### Brief
After locating the line that contains "718x492 pixels.", quote it and all lines after it through the end of the entries, and nothing more. Pictures stay out.
= = = = =
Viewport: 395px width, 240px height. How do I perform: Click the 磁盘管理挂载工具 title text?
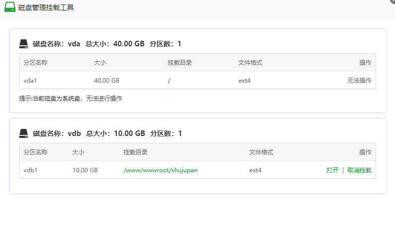(x=46, y=7)
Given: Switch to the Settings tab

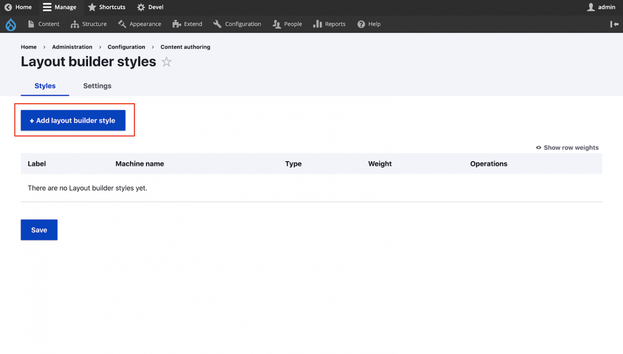Looking at the screenshot, I should point(97,86).
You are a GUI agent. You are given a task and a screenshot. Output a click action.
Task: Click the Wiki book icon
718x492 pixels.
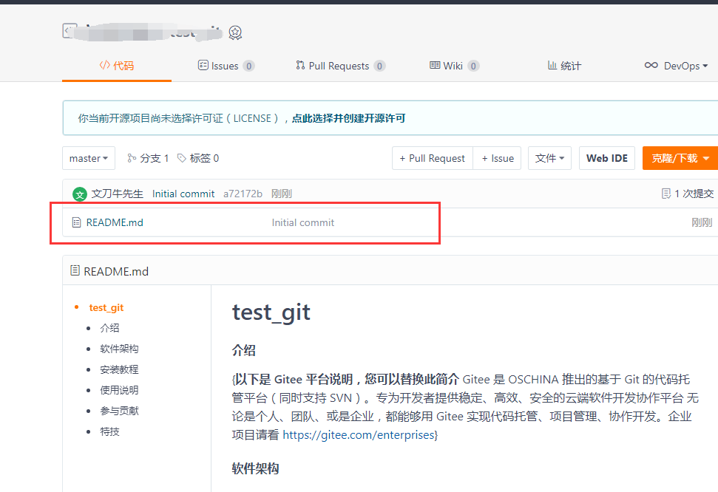pos(435,65)
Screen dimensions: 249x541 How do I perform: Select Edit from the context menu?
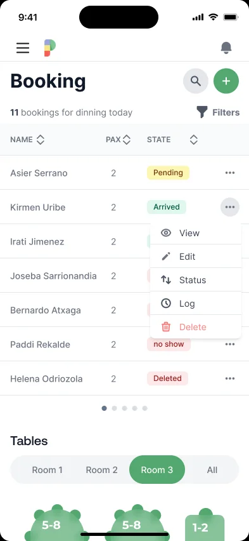(196, 257)
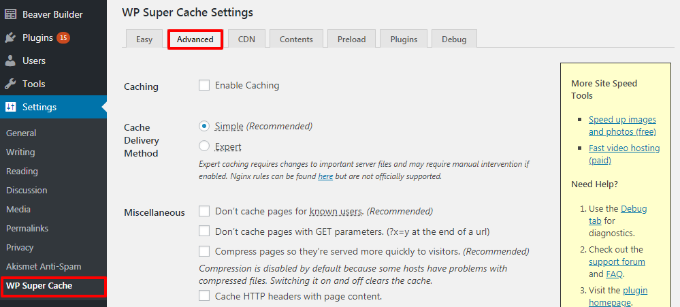This screenshot has width=680, height=307.
Task: Select the Simple cache delivery radio button
Action: click(x=204, y=126)
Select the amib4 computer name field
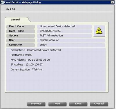Image resolution: width=116 pixels, height=109 pixels. (71, 45)
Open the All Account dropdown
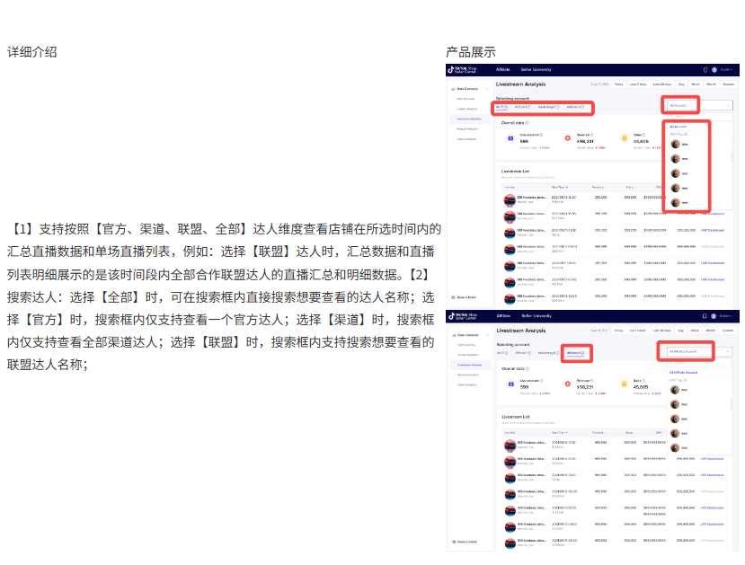Image resolution: width=745 pixels, height=565 pixels. [x=680, y=104]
= = = = =
### Answer area
718x492 pixels.
pos(435,65)
Screen dimensions: 249x541 How do I perform: Select Edit from the context menu?
(196, 257)
This screenshot has width=680, height=307.
Task: Select the Simple cache delivery radio button
Action: click(x=204, y=126)
Select the amib4 computer name field
Image resolution: width=116 pixels, height=109 pixels. (71, 45)
Open the All Account dropdown
Image resolution: width=745 pixels, height=565 pixels. [x=680, y=104]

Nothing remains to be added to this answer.